For the briefest of moments your author believed he could have been in a Bond movie. He was obliged to dress from head to foot in protective white gear. His hands were gloved and his face masked. He had to stand in a sterilisation chamber for 30 seconds before being let into an immense white room. In it sit the only two machines of their kind in the world. Each weighs 60 tons and contains an additional 60 tons of equipment within it. In order to support them, they are embedded into concrete over 3 metres deep. Then reality beckoned as our host for the trip said “the heart of digitalisation beats here.”

Located in Oberkochen, a small German town just under 200km from Munich, is the Carl Zeiss Semiconductor Manufacturing Technology plant. Almost all the local inhabitants work there. And they perform an absolutely critical role in ensuring that the whole digital ecosystem functions. Privately-owned Zeiss started making microscopes in the 19th century. Its deep knowledge of optics has proven integral for the semiconductor industry, helping to enable the continuation of Moore’s Law. Put simply, for transistor density to improve, so must optics. Whereas Zeiss lenses used to feature in the machines that make semiconductors chips, now their mirrors do. Mirrors transfer extreme ultraviolet light beams most efficiently onto the silicon wafers that eventually become semiconductor chips.
= = =
» **SET PROBLEM 1**:
In the listing, rewrite the stretch from "Where should I" through "[x=424, y=251]", changing "tweet" to "post" and keeping everything else the same. Leave out the pictures.

» **STORED DATA**:
= = =
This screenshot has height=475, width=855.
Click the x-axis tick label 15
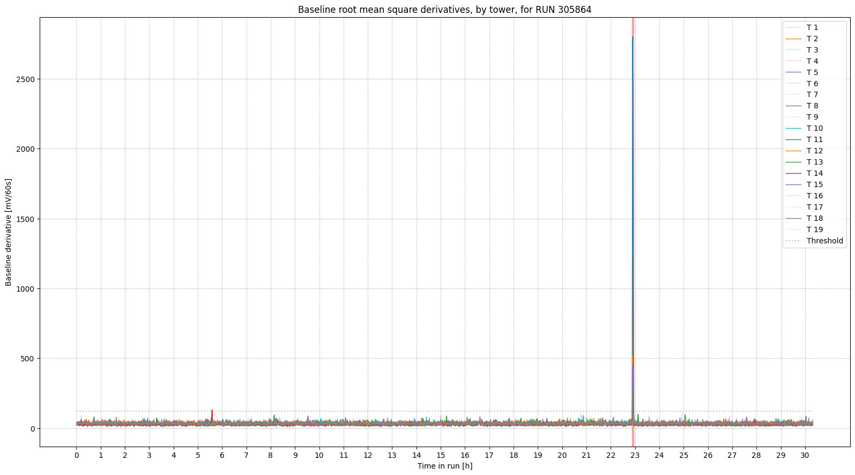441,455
= = =
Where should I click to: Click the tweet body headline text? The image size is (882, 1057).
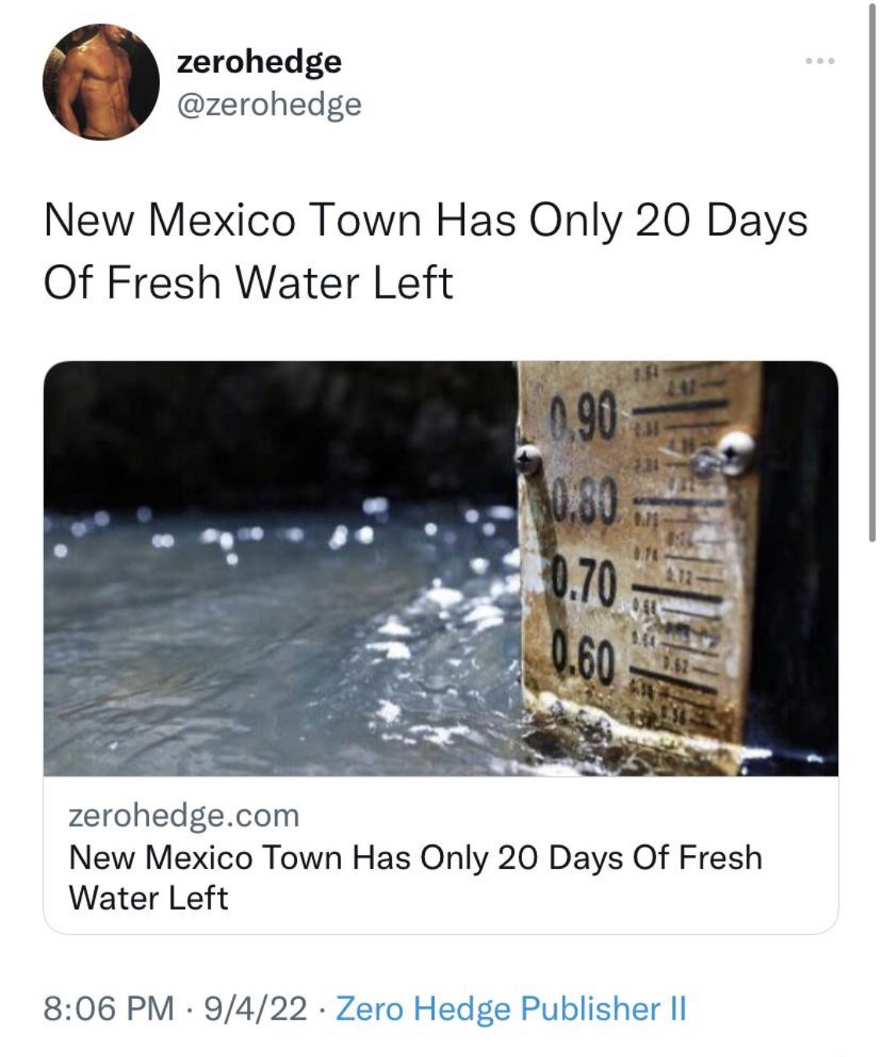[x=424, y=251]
= = =
» **SET PROBLEM 2**:
According to the article on the Zeiss semiconductor plant, in which century did Zeiss begin making microscopes?

» **FULL RESPONSE 1**:
Where should I click to: Click the post body headline text? The image size is (882, 1057).
[x=424, y=251]

» **FULL RESPONSE 2**:
The 19th century.